The Model Manifold. A model can be associated with a manifold in data space with parameters as coordinates. This is an example of a manifold for a two parameter exponential model embedded in a three dimensional data space. This model has three boundaries corresponding to the physical limits of the parameters. Boundaries are universal feature of sloppy model manifolds. |
Studying sloppy models using differential geometry turned out to be very insightful. There were, in fact, several intrinsic features that sloppy models had in common. The models' manifolds are typically bounded and their widths form a hierarchy. In our mind's eye, we picture these manifolds as high-dimensional generalizations of a ribbon. A ribbon has a long dimension (length), a shorter dimension (width), and very small dimension (height). The model manifolds appeared to have a long dimension, a shorter dimension, an even shorter dimension, another even shorter dimension, and so on. We described these manifolds as a hyper-ribbon. We also observed that these models had universal characteristics in their curvatures.

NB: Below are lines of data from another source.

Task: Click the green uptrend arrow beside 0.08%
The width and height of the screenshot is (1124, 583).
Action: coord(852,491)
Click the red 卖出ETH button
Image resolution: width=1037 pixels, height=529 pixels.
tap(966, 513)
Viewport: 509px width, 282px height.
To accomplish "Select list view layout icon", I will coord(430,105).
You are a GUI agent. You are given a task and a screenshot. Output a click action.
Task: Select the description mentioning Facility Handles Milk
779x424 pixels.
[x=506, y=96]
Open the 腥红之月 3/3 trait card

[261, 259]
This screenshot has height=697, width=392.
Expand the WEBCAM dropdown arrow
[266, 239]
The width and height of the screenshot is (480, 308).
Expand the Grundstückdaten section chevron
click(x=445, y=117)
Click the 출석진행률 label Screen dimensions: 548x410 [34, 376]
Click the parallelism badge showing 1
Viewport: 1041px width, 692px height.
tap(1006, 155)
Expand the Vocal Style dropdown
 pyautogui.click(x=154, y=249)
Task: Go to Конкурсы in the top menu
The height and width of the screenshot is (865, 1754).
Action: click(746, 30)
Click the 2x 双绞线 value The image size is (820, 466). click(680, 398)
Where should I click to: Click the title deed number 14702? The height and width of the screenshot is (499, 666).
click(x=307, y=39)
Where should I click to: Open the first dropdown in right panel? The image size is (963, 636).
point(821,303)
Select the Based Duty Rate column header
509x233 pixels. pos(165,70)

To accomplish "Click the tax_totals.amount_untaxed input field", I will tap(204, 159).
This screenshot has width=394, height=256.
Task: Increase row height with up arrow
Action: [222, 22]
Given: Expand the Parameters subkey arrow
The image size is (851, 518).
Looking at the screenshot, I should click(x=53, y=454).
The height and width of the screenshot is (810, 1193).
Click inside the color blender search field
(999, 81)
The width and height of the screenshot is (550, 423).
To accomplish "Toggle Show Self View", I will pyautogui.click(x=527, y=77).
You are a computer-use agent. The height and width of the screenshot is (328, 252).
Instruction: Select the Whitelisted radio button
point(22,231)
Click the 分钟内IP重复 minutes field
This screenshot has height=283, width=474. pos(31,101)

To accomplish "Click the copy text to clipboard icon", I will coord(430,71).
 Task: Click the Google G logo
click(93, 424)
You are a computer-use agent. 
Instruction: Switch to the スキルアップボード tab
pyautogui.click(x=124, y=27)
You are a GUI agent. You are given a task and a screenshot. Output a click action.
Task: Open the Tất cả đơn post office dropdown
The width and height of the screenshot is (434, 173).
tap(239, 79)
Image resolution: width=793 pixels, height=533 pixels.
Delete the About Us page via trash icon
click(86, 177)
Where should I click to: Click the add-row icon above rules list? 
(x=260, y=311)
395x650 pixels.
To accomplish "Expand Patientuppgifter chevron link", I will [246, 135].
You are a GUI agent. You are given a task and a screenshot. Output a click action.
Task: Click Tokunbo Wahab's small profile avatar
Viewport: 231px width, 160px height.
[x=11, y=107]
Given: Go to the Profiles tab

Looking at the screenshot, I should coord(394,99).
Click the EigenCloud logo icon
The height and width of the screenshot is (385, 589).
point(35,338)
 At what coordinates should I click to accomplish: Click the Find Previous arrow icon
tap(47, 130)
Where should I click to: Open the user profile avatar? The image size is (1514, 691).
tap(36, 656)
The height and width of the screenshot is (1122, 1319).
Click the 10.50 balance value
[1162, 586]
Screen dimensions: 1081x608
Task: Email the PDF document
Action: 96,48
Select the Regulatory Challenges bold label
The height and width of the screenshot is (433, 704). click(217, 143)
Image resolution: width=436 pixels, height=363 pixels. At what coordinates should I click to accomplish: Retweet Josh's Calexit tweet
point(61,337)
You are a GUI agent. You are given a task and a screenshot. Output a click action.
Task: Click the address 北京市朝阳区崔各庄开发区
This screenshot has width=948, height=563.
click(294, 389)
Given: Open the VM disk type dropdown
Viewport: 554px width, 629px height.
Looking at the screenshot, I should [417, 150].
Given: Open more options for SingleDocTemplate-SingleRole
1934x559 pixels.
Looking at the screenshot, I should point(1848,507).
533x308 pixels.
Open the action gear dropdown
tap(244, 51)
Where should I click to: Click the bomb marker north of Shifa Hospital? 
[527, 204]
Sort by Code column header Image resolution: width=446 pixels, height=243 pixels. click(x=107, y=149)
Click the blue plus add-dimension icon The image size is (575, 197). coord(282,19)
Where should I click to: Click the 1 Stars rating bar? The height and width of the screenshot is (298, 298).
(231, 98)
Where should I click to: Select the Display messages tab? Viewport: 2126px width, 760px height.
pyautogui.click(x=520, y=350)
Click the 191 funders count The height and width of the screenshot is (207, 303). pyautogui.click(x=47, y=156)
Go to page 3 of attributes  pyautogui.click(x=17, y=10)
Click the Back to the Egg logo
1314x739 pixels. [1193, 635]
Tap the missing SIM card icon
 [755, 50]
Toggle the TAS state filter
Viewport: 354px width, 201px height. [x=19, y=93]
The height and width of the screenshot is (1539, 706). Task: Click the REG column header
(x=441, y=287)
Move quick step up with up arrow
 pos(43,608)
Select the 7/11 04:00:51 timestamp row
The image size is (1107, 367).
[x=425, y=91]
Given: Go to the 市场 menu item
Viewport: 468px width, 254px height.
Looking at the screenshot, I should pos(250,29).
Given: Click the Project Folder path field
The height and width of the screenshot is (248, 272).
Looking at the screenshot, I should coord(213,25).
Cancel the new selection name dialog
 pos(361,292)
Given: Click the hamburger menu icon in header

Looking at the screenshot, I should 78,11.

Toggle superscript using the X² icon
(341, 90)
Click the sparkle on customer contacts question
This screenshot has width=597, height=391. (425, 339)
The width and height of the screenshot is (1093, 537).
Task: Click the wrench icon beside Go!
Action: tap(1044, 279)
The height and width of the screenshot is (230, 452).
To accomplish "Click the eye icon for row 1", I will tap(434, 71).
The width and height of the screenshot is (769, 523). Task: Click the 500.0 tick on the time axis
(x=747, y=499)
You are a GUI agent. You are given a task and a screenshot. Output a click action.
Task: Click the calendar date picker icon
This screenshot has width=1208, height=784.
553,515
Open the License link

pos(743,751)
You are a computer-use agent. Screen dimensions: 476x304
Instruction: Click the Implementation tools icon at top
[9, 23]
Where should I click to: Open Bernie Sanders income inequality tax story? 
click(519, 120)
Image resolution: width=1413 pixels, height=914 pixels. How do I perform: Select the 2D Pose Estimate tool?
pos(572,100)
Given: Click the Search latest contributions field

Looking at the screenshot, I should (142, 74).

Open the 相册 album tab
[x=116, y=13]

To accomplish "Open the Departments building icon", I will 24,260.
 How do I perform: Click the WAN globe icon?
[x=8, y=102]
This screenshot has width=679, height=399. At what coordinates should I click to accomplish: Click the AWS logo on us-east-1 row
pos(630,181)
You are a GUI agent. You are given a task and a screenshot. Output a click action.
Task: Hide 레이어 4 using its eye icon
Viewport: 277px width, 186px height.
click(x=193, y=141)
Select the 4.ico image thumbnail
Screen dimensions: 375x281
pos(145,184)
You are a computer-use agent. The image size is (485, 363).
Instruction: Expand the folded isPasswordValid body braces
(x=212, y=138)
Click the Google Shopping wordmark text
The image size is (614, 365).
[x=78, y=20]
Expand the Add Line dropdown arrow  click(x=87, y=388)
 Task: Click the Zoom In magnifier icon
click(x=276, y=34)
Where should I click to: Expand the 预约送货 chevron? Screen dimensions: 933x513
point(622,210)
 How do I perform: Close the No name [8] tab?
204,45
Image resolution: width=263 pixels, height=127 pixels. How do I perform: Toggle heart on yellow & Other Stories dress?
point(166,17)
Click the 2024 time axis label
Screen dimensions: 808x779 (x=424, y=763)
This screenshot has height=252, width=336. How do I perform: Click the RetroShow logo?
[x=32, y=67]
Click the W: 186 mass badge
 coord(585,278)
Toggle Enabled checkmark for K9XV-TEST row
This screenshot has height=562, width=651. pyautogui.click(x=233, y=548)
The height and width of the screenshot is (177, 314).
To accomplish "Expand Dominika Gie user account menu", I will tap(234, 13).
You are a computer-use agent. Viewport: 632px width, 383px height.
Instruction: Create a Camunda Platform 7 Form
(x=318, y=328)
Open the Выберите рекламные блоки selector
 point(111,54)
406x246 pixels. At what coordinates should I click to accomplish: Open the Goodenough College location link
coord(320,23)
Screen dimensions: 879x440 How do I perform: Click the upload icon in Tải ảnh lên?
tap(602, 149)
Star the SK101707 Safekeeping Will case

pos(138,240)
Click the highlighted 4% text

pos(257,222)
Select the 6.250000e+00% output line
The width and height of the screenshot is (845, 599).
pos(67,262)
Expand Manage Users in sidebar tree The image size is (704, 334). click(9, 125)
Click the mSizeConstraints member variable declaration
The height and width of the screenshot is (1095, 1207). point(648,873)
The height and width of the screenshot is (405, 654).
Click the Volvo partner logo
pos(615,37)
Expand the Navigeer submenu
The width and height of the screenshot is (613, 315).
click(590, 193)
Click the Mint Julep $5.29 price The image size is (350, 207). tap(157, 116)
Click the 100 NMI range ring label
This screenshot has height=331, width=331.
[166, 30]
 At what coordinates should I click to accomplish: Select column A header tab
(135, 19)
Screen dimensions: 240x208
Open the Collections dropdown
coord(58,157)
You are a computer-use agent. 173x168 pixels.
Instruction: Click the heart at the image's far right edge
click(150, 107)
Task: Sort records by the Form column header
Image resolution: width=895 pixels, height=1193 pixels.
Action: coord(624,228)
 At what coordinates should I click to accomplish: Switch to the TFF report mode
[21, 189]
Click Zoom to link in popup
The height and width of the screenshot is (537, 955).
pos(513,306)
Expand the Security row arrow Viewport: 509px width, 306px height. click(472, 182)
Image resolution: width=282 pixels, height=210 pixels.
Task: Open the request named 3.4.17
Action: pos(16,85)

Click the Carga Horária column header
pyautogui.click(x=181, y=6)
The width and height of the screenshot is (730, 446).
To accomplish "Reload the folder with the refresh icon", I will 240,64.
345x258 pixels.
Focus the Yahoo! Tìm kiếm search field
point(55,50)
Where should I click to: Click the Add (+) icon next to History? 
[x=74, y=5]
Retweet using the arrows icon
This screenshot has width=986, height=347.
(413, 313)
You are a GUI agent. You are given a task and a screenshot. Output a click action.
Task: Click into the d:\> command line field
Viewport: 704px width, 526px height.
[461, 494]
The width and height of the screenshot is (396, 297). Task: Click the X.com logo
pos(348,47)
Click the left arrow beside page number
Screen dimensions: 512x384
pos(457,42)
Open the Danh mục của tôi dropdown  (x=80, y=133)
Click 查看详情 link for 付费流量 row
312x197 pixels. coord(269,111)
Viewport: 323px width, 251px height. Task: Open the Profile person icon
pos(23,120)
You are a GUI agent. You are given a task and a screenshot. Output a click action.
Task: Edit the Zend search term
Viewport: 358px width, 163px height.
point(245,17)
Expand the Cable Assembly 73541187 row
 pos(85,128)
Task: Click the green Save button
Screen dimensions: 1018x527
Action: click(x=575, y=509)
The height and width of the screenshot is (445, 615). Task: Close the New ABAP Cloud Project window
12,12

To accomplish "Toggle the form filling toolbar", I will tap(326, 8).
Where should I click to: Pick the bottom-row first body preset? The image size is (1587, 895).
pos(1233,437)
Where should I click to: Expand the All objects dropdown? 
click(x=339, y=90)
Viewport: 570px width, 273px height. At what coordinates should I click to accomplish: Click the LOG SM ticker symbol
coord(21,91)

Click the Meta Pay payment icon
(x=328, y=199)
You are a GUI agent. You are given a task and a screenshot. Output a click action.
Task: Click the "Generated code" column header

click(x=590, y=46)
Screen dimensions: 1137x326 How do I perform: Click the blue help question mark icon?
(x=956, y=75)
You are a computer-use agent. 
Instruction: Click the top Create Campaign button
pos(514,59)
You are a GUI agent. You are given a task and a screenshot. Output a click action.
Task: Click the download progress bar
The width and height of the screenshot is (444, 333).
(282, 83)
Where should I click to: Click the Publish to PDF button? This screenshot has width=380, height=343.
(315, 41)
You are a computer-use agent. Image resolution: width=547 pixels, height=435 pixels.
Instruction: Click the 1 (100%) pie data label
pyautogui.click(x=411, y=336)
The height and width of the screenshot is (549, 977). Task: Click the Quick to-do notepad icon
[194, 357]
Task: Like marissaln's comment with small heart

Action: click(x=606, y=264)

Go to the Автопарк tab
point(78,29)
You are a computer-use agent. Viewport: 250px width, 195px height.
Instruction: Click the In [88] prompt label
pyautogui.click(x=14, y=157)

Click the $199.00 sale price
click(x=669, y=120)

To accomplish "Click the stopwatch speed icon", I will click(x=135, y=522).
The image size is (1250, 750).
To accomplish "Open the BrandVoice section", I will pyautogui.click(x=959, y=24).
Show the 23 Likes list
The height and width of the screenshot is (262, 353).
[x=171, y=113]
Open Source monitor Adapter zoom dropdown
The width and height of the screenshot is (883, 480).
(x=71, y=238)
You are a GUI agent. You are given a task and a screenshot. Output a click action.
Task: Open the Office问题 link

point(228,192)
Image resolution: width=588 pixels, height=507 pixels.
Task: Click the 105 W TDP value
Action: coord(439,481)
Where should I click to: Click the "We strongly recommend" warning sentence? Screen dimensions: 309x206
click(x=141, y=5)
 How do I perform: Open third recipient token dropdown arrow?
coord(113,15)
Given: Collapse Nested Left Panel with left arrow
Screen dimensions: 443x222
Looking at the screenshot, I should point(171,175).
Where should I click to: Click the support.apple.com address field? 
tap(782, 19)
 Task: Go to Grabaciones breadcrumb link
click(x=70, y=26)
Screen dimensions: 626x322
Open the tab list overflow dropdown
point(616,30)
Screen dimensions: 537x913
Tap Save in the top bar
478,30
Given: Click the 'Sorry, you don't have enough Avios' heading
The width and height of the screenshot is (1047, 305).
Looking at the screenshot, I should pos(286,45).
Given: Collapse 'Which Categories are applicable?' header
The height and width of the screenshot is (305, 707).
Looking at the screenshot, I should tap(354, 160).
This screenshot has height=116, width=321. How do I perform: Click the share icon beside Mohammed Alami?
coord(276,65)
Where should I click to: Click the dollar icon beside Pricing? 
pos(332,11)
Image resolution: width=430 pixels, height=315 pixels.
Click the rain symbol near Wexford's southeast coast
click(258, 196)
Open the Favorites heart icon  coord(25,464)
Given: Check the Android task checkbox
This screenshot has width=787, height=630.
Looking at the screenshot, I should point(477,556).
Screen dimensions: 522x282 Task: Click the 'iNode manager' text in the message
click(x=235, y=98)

Not only did we observe bounded manifolds in our sloppy models with similar curvatures, we were able to show, using theorems from interpolation theory, that such boundaries and curvatures should be a very general feature of multi-parameter models as long as the model predictions are relatively simple. This leads us to think of models as generalized interpolation schemes. This perspective helps explain the ubiquity of sloppy models. Model behavior can typically be constrained with just a few parameter combinations corresponding to the main features of the behavior. The remaining parameters combinations are irrelevant.
The problem described above sounds very vague and abstract. However, it turns out to have many useful applications. As a graduate student, I worked to improve algorithms for fitting models to data. Jim's group had found that existing algorithms would struggle to find good fits. Their experience suggested the problem was closely tied to sloppiness: the insensitivity of the model to some parameter combinations seemed to give the algorithms fits. Often, they would require a lot of human guidance in order to converge. Since these models are often very large and expensive to compute, the entire fitting process could take a long time. Our goal was to use the parameterization-independent approach of differential geometry to motivate algorithms to improve the fitting process.
More generally, understanding the differential geometry of sloppy models tells us a lot about other, related problems. It can tell us a lot about the cost surface which in turn can be used to select methods of sampling in an MCMC calculation. It can be used to design experiments to more accurately infer parameters. It leads to a method of coarse-graining models with many parameters to describe simple emergent behaviors. Many of these applications we did not anticipate, but taken collectively suggest that thinking about modeling as a geometric problem is a very powerful and useful approach!